Historical Exklusiv Band 06
auch bewusst, dass sein Verdacht genügte, um sie fürchterlichsten Folterqualen und langer Kerkerhaft auszusetzen, vielleicht sogar dem Tod. Nein, er hatte nicht das Recht, so zu handeln, bei Gott, das wollte er nicht.
Rosalind faltete die Hände, während Nick weiter die Wände abklopfte und ihre Kleidertruhen durchwühlte. Er rasselte mit den Muscheln in den Körben, hob dann die Weinfässchen von der Strohmatte und schob diese beiseite.
"So", sagte er, und seine Stimme war wieder voller Triumph, "was haben wir denn hier Schönes?"
Rosalind hatte sich auf der Rückfahrt von Boulogne schon ausgedacht, was sie sagen würde, wenn Nick den Geheimgang entdeckte. "Wieso? Ich begreife nicht, dass ein Versteck und ein Fluchtweg für die Sicherheit der Familie deinen Argwohn erregen können", erwiderte sie mit geheuchelter Überraschung und stellte sich neben ihn, als er die Tür an dem Metallring emporzog und in die dunkle Tiefe starrte.
"Es ist ein versteckter Ausgang für den Fall, dass eine Flucht notwendig wird. Der Gang führt unter dem Garten hindurch und endet am Rande des kleinen Tales", erklärte Rosalind. "In den Küstengebieten lebt man seit Jahrhunderten mit der Bedrohung durch Überfälle. Schon seit den Zeiten der Normannen haben viele Häuser hier solche unterirdischen Fluchtwege. Und seitdem der König die Kirche verfolgt, die er einstmals geschützt hat, haben auch viele neue Häuser, in denen Menschen leben, die für den alten Glauben eintreten, solche Fluchtmöglichkeiten. Und weiß man, ob man sie nicht auch gegenüber den Bedrohungen durch die Franzosen gebrauchen wird?

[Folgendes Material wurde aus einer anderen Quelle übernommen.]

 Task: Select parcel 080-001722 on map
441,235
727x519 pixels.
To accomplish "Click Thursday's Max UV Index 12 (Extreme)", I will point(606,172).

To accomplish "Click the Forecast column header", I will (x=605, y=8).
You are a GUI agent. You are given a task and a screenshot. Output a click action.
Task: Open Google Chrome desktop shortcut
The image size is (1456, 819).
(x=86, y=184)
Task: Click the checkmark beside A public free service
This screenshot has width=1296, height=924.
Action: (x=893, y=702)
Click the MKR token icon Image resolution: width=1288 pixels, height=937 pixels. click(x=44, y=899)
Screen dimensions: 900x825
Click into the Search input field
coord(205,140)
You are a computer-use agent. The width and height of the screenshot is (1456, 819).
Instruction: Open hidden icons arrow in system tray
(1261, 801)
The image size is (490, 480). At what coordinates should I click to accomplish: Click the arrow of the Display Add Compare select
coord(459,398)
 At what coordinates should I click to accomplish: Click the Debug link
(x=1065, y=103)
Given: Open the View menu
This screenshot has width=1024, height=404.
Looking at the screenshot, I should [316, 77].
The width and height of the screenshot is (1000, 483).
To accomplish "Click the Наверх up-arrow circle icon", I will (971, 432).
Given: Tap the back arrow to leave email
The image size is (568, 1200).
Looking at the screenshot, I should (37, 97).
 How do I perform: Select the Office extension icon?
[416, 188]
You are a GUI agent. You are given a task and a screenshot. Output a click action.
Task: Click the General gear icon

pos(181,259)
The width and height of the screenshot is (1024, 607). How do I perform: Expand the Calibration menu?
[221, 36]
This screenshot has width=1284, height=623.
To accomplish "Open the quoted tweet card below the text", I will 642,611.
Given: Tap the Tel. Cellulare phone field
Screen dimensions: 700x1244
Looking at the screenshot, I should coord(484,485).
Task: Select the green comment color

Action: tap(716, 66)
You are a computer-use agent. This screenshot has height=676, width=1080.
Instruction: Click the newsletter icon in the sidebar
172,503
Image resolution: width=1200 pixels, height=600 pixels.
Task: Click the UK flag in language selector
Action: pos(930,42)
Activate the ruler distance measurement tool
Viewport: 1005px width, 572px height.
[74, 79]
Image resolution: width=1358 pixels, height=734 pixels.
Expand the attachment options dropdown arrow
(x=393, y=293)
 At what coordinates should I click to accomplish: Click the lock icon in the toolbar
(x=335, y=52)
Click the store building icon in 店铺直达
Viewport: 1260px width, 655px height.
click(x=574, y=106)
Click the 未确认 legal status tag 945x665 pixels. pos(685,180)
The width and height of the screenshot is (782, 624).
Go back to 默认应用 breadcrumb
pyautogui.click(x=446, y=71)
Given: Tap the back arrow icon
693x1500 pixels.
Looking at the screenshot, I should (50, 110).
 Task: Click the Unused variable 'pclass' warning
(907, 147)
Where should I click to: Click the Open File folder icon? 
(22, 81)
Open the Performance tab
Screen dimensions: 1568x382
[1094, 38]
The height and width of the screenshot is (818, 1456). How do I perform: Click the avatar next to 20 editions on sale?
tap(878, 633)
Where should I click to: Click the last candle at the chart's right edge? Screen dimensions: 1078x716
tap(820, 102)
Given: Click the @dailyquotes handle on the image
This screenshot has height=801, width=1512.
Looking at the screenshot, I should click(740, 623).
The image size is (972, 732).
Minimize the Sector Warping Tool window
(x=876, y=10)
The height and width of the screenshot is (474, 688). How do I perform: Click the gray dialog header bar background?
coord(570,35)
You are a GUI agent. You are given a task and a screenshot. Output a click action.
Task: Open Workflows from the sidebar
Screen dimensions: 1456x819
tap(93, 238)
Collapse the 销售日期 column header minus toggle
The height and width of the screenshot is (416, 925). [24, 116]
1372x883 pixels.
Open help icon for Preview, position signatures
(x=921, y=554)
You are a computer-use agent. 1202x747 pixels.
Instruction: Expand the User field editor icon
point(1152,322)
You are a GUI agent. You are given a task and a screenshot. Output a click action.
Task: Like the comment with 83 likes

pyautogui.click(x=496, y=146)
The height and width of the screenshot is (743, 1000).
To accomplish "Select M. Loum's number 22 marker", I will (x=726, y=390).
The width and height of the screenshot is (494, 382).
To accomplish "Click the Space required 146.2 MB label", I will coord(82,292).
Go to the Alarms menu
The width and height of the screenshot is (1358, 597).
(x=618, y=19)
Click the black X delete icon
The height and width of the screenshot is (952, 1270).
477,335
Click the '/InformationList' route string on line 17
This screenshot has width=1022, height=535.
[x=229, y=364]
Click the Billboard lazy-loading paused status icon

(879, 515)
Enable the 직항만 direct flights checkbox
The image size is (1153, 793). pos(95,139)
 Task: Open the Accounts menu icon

Warte, ich hole eine Kerze und führe dich. Dann kann ich dir auch gleich die Kellerräume zeigen."
Rosalind hoffte, dass ihre Bereitwilligkeit und ihre Zugeständnisse Nick zurückhalten würden. Offensichtlich war ihr damit Erfolg beschieden. Dabei hatte sie ihm das alles nur angeboten, weil sie genau wusste, dass während ihrer Abwesenheit keine neuen Lieferungen gekommen waren und die Lager zur Zeit leer sein mussten. Außerdem hatten die Schmuggler schon seit der Ankunft des Lord Lieutenants keine Waren mehr in den Kellern des Wirtshauses untergebracht. Und wenn Nick die Höhlen im Wald entdecken würde oder die leeren Grüfte in der Kirche St. Leonhard, wo die letzte Sendung gespeichert worden war, konnte er keine bestimmte Person damit in Verbindung bringen und musste ganz Deal verdächtigen.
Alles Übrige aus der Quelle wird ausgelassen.